(Stored records)
* * * * *

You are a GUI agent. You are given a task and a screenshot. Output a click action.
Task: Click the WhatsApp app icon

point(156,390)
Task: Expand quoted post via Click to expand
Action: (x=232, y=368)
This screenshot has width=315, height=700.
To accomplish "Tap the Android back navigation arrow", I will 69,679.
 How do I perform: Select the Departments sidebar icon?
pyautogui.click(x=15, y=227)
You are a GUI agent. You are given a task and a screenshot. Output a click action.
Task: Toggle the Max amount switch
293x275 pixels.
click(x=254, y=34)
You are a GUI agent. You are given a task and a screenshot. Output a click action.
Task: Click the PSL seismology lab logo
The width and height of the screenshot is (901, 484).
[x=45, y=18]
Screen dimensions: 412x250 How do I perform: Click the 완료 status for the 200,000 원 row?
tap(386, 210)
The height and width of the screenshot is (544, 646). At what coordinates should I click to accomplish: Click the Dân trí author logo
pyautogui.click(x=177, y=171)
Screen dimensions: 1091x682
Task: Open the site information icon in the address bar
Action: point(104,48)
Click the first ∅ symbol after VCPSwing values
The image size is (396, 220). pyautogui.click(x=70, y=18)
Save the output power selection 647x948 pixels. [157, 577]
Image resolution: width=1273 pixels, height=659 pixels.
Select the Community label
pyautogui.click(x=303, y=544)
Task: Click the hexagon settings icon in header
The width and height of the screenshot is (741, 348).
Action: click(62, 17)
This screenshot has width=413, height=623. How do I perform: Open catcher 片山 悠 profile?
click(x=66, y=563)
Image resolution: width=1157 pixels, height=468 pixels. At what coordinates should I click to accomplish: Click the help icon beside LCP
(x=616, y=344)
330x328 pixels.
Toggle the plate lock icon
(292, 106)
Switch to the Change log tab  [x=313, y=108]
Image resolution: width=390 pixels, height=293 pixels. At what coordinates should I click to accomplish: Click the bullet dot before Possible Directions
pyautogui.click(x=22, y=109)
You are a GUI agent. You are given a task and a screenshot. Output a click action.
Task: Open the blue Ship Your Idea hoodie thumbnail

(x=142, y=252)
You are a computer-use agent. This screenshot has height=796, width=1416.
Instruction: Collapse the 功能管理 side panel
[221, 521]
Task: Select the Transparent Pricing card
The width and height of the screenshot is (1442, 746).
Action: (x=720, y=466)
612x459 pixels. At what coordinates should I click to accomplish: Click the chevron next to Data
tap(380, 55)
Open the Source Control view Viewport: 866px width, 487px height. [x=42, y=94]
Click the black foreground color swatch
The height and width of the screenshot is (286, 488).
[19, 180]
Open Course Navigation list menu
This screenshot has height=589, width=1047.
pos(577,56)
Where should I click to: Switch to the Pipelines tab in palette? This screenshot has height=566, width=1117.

* * * * *

### [The request]
Arrange the stored records from the start through the line containing "click(x=254, y=34)" as a numbered list, omitting blank lines.

### [Expected answer]
1. You are a GUI agent. You are given a task and a screenshot. Output a click action.
2. Task: Click the WhatsApp app icon
3. point(156,390)
4. Task: Expand quoted post via Click to expand
5. Action: (x=232, y=368)
6. This screenshot has width=315, height=700.
7. To accomplish "Tap the Android back navigation arrow", I will 69,679.
8.  How do I perform: Select the Departments sidebar icon?
9. pyautogui.click(x=15, y=227)
10. You are a GUI agent. You are given a task and a screenshot. Output a click action.
11. Task: Toggle the Max amount switch
12. 293x275 pixels.
13. click(x=254, y=34)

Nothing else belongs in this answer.